The shockingly sudden resignation of Sepp Blatter as head of FIFA prompts a number of questions, many of which are a long way from being answered. Some will remain unanswered until the prosecutors and various police forces announce the results of various investigations, but practically there is now a major question that needs to be answered, as it may have precipitated the whole take-down:

What about the 2018 and 2022 World Cups?

Those events that brought to light the true depth of potential corruption and emboldened journalists to dig deeper into FIFA’s practices were to be, with the South Africa World Cup, the legacy of Sepp Blatter. These three World Cups were his attempt to bring the world’s game to the world – showing that countries outside the First World (and Russia) could be appropriate venues for such a spectacle. However, with Blatter gone in a cloud of disrepute, what should be done about the next two World Cups?
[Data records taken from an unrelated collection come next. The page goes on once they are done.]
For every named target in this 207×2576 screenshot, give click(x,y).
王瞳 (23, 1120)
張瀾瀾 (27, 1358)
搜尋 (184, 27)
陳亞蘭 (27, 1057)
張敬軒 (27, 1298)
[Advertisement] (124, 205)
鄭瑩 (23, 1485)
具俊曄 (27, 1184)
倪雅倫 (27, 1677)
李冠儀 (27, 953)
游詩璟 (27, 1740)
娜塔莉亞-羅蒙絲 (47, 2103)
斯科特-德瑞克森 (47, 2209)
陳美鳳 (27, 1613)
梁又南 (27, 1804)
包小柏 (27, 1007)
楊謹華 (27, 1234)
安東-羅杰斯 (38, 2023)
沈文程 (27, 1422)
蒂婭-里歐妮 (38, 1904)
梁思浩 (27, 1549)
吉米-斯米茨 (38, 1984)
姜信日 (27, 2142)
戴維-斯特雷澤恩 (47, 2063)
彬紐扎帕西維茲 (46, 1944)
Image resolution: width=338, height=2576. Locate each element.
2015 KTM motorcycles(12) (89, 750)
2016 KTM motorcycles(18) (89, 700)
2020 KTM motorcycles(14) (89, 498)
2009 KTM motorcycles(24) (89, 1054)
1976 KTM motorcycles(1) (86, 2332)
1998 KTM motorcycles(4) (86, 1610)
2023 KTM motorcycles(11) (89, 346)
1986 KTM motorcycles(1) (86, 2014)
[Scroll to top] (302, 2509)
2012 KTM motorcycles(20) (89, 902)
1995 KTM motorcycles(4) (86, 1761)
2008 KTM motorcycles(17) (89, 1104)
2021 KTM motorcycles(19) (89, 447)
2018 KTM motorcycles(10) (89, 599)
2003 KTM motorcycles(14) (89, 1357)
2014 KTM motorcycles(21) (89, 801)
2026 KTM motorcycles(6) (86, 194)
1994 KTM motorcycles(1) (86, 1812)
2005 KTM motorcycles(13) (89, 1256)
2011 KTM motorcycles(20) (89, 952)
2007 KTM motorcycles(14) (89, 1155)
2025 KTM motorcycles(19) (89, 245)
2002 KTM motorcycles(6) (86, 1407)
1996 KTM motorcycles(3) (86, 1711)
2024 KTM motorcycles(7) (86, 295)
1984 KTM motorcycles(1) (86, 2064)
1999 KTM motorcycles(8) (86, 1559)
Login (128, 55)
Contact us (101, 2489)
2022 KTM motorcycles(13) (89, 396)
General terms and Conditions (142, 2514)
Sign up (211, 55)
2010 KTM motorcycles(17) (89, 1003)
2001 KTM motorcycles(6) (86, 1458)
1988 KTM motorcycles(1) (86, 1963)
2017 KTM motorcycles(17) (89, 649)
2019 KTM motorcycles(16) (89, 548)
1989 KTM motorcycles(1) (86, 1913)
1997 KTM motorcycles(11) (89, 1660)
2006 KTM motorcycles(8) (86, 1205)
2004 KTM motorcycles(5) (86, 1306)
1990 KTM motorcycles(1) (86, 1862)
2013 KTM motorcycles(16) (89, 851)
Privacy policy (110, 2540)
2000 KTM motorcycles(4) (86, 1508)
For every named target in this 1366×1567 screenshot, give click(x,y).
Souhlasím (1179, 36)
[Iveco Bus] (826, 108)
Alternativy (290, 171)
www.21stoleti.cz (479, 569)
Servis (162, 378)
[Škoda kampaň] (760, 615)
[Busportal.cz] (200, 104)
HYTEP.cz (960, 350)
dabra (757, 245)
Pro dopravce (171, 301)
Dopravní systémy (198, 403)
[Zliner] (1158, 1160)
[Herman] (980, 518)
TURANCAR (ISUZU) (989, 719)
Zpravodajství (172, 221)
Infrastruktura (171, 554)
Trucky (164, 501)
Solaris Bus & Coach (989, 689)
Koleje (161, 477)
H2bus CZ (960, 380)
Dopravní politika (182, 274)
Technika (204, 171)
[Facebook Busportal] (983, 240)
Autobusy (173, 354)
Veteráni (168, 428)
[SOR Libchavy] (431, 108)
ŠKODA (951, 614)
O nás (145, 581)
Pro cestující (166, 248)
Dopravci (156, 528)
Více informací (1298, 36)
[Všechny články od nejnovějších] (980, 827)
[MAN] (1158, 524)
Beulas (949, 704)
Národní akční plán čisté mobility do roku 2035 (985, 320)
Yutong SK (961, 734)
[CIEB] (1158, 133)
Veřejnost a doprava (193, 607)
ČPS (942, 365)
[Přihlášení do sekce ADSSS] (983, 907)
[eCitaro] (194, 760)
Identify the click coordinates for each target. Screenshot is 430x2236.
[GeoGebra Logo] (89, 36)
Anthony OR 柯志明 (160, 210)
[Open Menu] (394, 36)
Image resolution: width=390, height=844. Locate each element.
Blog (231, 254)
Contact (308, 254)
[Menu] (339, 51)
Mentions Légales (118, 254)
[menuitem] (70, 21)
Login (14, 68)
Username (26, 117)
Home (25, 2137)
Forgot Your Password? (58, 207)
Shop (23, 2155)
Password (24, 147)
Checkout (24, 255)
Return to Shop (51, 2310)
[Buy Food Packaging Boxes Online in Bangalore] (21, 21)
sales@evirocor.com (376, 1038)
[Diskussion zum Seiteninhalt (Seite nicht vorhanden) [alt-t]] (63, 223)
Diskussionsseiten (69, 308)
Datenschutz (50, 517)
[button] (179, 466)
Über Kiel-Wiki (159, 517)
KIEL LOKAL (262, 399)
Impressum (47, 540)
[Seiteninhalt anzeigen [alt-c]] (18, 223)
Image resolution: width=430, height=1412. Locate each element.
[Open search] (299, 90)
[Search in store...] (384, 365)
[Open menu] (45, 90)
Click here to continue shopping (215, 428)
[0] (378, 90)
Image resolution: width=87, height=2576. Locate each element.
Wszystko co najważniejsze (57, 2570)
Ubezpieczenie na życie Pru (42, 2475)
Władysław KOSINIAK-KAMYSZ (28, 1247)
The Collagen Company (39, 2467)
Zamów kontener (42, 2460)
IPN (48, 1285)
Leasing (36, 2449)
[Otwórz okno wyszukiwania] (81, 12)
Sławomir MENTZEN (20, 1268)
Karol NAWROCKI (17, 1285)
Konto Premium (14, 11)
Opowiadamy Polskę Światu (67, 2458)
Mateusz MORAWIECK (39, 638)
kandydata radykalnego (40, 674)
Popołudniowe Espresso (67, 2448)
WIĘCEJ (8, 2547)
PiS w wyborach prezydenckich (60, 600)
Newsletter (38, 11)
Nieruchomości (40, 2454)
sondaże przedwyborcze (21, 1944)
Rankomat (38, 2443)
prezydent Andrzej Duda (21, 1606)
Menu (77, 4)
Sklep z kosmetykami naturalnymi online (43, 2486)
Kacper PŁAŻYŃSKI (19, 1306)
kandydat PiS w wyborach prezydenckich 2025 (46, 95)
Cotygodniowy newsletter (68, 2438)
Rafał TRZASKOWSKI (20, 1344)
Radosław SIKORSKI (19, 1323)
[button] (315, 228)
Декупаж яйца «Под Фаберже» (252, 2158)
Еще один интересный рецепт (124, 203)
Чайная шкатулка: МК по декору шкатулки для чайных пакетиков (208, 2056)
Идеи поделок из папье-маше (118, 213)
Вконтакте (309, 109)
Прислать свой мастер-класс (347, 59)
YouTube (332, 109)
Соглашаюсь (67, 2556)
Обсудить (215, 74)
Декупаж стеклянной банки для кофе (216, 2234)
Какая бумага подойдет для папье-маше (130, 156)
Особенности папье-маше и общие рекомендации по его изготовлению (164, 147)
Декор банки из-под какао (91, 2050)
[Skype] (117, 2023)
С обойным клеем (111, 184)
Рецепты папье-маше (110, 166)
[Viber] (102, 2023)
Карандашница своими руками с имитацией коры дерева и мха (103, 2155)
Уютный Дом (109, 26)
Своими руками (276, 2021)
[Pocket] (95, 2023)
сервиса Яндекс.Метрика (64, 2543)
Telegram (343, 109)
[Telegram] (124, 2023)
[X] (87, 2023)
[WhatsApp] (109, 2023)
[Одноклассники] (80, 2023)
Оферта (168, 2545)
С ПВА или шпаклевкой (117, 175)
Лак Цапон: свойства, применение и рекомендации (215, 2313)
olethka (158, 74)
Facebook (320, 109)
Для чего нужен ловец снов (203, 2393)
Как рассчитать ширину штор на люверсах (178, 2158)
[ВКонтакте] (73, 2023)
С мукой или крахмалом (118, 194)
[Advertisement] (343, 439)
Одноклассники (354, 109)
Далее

Although the process for replacing the FIFA president is still fluid, we have a point man for how the FIFA changes will begin. Domenico Scala, chair of the independent Audit and Compliance Committee, will begin implementing the changes to the Board as well as the organization’s management. In his speech to the media today, he gave some hints at what will be priorities, but mainly the focus was the structure of FIFA and the executive committee. Understandably, he is beginning reform at its absolute base but the question of the results of the corruption must be answered. In addition, making swift bold statements on the upcoming World Cups could send a powerful message to those watching to see if the reforms will be real – FIFA cares about transparency, to the point we will hurt ourselves to get things right.

What should be done about these World Cups? Practically, not much could be done about the 2018 World Cup. With the event three years away and Russia having already invested millions into preparing, to pull the World Cup out would be cruel to a nation that has already done so much advanced planning. However, that does not mean FIFA cannot threaten to do so and extra major concession from the host nation. For example, a clean FIFA should insist the Russian FA ensure a politically neutral event, open to all nations that qualify as well as the players of those nations. Much like the Socchi Olympics, Russia should ensure the World Cup is a free and open event to all, with no fear of reprisal for what is written or beliefs held. In addition, FIFA and UEFA should immediately send an independent audit committee to the FA offices to check the books and henceforth insist that any deals to prepare for the World Cup meet the high standards FIFA now holds itself to.

Qatar on the other hand should be immediately held open to a revote. The farce that was the biding process should be a sin confessed immediately and, as a mea culpa, FIFA should open the bidding process to all confederations. By creating a structure where clean confederations can propose 2-3 host nations each, and FIFA establishes a transparent process to consider each bid before naming a host, the machinations of the Qatar bid can be atoned for. Qatar can even resubmit a bid, and if selected, it will have exonerated itself through a clean process. To atone for the sacrifices made in the name of their mistakes, FIFA should dedicate the 2018 games to those who dies in Qatar and South Africa in the name of soccer.

By taking these two steps – forcing Russia to abide by an open and ethical World Cup, and revote on the 2022 tournament – can FIFA make a definitive statement that its reforms are real, and the governing body is capable of making the changes needed to manage the beautiful game.

Will all of this happen? I find it unlikely. However, last night I was sharing my opinion that Sepp Blatter would escape unscathed in these indictments. World soccer is changing quickly, and time will tell if this time it is truly for the better.